[Extrait de page]:
Oui, Aristote a raison. Mais il n'a jamais dit, je crois, que
tous les "animaux politiques" avaient les compétences, les connaissances et le talent requis pour gouverner. Les hommes ne sont pas égaux. Je crache sur cette idée d'égalité, peut-être le plus vil des mensonges modernes. Comme si Arnaud Beltrame était l'égal d'Abdelhamid Abaaoud. Comme si François Hollande était l'égal de César...
Je ne méprise pas "le peuple". Je dis que l'immense majorité de la population, moi y compris, n'a aucune légitimité pour diriger le pays. Par manque de connaissances, par manque de compréhension des enjeux. Par carence de fer, aussi. Un dirigeant faible ne vaut rien.
Comment émettre un avis éclairé sur une chose dont nous ne percevons pas la complexité cachée ? Tout problème politique amène une infinité de questions fines et profondes. Je ne fais aucune confiance au gilet jaune moyen pour comprendre et démêler ce genre de subtilités.
Régner demande de la hauteur de vue : une vue d'aigle. Les démocraties produisent rarement autre chose que des taupes.
Décidément, les démocrates me font bien rire, avec leur culte de la foule, de la masse, du bétail :
le plus grand nombre a toujours raison !, bêlent-ils. Eh bien moi, je préfère avoir tort avec Nietzsche :
Après tout cela, ai-je encore besoin de dire qu’eux aussi seront des esprits libres, de très libres esprits, ces philosophes de l’avenir, bien qu’il soit certain qu’ils ne seront pas seulement des esprits libres, mais quelque chose de plus, quelque chose de supérieur et de plus grand, quelque chose de foncièrement différent, qui ne veut être ni méconnu, ni confondu ? Mais, tout en disant cela, je sens envers eux, autant qu’envers nous-mêmes, qui sommes les hérauts et les précurseurs, nous autres esprits libres ! — je sens le devoir d’écarter de nous un vieil et stupide préjugé, une ancienne méprise, qui, depuis trop longtemps, ont obscurci comme d’un brouillard l’idée d’« esprit », lui enlevant sa limpidité. Dans tous les pays de l’Europe, et aussi en Amérique, il y a maintenant des gens qui abusent de ce mot.

[Données sources]:
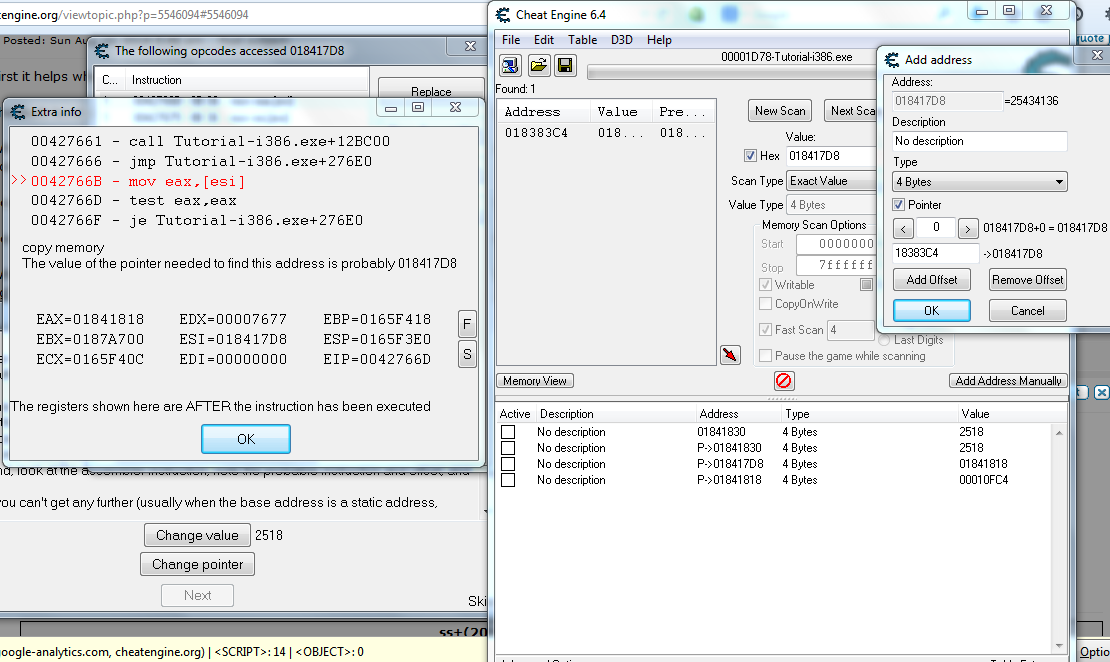Screen dimensions: 1110x662
Task: Open the D3D menu
Action: tap(622, 40)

[À faire]: D'après l'extrait de page, pour quelles raisons l'immense majorité de la population n'a-t-elle aucune légitimité pour diriger le pays ? Répondez en une à trois phrases. La liste ne joue ici aucun rôle.

[Réponse]: Elle manque de connaissances et de compréhension des enjeux. Elle souffre aussi d'une carence de fer, or un dirigeant faible ne vaut rien.